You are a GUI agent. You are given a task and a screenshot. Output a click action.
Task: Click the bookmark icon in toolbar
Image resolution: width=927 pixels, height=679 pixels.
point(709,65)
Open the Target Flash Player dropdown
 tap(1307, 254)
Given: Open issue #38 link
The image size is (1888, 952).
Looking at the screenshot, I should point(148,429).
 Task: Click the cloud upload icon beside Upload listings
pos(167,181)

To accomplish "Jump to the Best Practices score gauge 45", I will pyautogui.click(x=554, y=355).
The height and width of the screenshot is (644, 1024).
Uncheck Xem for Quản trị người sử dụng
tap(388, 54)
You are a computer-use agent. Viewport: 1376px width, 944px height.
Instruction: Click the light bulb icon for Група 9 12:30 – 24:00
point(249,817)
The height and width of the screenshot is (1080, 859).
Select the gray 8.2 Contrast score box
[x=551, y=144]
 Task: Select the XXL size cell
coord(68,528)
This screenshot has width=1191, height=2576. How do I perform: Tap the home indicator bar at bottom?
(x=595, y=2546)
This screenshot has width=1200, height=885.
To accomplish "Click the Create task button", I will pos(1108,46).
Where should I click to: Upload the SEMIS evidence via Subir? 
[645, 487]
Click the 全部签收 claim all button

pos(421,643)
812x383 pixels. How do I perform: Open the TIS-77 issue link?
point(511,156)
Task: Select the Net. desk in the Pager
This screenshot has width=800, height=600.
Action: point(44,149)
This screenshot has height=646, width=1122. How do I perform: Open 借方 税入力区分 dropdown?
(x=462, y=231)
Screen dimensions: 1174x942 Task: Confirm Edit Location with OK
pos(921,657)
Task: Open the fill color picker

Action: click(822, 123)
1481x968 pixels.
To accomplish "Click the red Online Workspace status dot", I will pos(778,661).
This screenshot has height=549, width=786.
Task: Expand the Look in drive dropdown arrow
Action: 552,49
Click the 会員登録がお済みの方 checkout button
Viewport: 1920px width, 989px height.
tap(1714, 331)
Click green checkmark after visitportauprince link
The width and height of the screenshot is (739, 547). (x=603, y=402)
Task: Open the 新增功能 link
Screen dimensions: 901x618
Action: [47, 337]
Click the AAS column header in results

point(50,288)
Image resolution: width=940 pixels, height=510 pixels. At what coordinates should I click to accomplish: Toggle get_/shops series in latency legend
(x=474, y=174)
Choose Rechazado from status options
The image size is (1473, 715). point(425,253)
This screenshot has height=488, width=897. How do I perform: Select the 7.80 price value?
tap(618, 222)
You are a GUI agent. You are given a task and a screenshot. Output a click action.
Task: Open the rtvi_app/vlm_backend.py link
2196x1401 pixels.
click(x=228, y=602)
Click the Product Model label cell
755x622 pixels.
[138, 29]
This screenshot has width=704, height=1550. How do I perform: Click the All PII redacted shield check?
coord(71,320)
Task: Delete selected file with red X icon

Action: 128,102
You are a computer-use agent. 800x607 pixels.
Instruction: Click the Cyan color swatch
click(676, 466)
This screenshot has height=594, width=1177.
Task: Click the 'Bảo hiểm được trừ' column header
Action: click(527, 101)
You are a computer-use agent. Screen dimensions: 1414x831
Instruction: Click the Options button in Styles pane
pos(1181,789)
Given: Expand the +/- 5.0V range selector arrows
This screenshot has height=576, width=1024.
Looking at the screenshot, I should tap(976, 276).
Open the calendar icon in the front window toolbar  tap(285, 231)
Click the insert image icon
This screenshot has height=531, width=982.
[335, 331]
• • •
TASK TO CARRY OUT: Every entry must be output again exactly as it was given.

WRITTEN SOLUTION:
You are a GUI agent. You are given a task and a screenshot. Output a click action.
Task: Click the bookmark icon in toolbar
Image resolution: width=927 pixels, height=679 pixels.
point(709,65)
Open the Target Flash Player dropdown
 tap(1307, 254)
Given: Open issue #38 link
The image size is (1888, 952).
Looking at the screenshot, I should point(148,429).
 Task: Click the cloud upload icon beside Upload listings
pos(167,181)

To accomplish "Jump to the Best Practices score gauge 45", I will pyautogui.click(x=554, y=355).
The height and width of the screenshot is (644, 1024).
Uncheck Xem for Quản trị người sử dụng
tap(388, 54)
You are a computer-use agent. Viewport: 1376px width, 944px height.
Instruction: Click the light bulb icon for Група 9 12:30 – 24:00
point(249,817)
The height and width of the screenshot is (1080, 859).
Select the gray 8.2 Contrast score box
[x=551, y=144]
 Task: Select the XXL size cell
coord(68,528)
This screenshot has width=1191, height=2576. How do I perform: Tap the home indicator bar at bottom?
(x=595, y=2546)
This screenshot has width=1200, height=885.
To accomplish "Click the Create task button", I will pos(1108,46).
Where should I click to: Upload the SEMIS evidence via Subir? 
[645, 487]
Click the 全部签收 claim all button

pos(421,643)
812x383 pixels. How do I perform: Open the TIS-77 issue link?
point(511,156)
Task: Select the Net. desk in the Pager
This screenshot has width=800, height=600.
Action: point(44,149)
This screenshot has height=646, width=1122. How do I perform: Open 借方 税入力区分 dropdown?
(x=462, y=231)
Screen dimensions: 1174x942 Task: Confirm Edit Location with OK
pos(921,657)
Task: Open the fill color picker

Action: click(822, 123)
1481x968 pixels.
To accomplish "Click the red Online Workspace status dot", I will pos(778,661).
This screenshot has height=549, width=786.
Task: Expand the Look in drive dropdown arrow
Action: 552,49
Click the 会員登録がお済みの方 checkout button
Viewport: 1920px width, 989px height.
tap(1714, 331)
Click green checkmark after visitportauprince link
The width and height of the screenshot is (739, 547). (x=603, y=402)
Task: Open the 新增功能 link
Screen dimensions: 901x618
Action: [47, 337]
Click the AAS column header in results

point(50,288)
Image resolution: width=940 pixels, height=510 pixels. At what coordinates should I click to accomplish: Toggle get_/shops series in latency legend
(x=474, y=174)
Choose Rechazado from status options
The image size is (1473, 715). point(425,253)
This screenshot has height=488, width=897. How do I perform: Select the 7.80 price value?
tap(618, 222)
You are a GUI agent. You are given a task and a screenshot. Output a click action.
Task: Open the rtvi_app/vlm_backend.py link
2196x1401 pixels.
click(x=228, y=602)
Click the Product Model label cell
755x622 pixels.
[138, 29]
This screenshot has width=704, height=1550. How do I perform: Click the All PII redacted shield check?
coord(71,320)
Task: Delete selected file with red X icon

Action: 128,102
You are a computer-use agent. 800x607 pixels.
Instruction: Click the Cyan color swatch
click(676, 466)
This screenshot has height=594, width=1177.
Task: Click the 'Bảo hiểm được trừ' column header
Action: click(527, 101)
You are a computer-use agent. Screen dimensions: 1414x831
Instruction: Click the Options button in Styles pane
pos(1181,789)
Given: Expand the +/- 5.0V range selector arrows
This screenshot has height=576, width=1024.
Looking at the screenshot, I should tap(976, 276).
Open the calendar icon in the front window toolbar  tap(285, 231)
Click the insert image icon
This screenshot has height=531, width=982.
[335, 331]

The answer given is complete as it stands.